◆ To be done ◆
In every entry below, substitute "numbered circle" for "circled number" and leave everything else as it is. Reproduce the entries without the pictures.

— start of Material for the task —

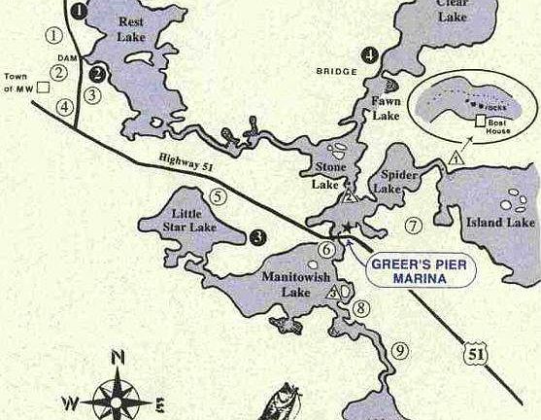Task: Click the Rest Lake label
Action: pos(130,28)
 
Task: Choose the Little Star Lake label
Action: pos(192,221)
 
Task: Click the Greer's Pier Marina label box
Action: pos(421,271)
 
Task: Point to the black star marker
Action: pos(348,228)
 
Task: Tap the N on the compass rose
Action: pos(118,357)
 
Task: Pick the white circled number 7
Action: pos(413,227)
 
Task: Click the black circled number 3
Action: pos(257,234)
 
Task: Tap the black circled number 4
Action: pos(371,53)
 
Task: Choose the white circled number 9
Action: pos(399,351)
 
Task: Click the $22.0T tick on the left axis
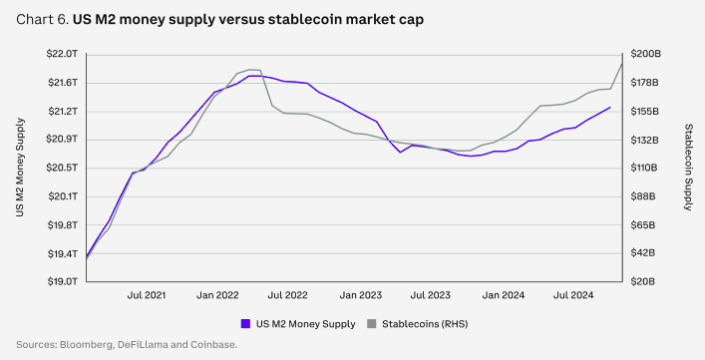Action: pyautogui.click(x=62, y=54)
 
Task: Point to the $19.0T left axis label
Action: pyautogui.click(x=62, y=281)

— end of Material for the task —

◆ Written solution ◆
Task: Click the Rest Lake label
Action: pos(130,28)
 
Task: Choose the Little Star Lake label
Action: pos(192,221)
 
Task: Click the Greer's Pier Marina label box
Action: pos(421,271)
 
Task: Point to the black star marker
Action: pos(348,228)
 
Task: Tap the N on the compass rose
Action: pos(118,357)
 
Task: Pick the white numbered circle 7
Action: pos(413,227)
 
Task: Click the black numbered circle 3
Action: pos(257,234)
 
Task: Tap the black numbered circle 4
Action: pos(371,53)
 
Task: Choose the white numbered circle 9
Action: pos(399,351)
 
Task: Click the $22.0T tick on the left axis
Action: pyautogui.click(x=62, y=54)
 
Task: Point to the $19.0T left axis label
Action: pyautogui.click(x=62, y=281)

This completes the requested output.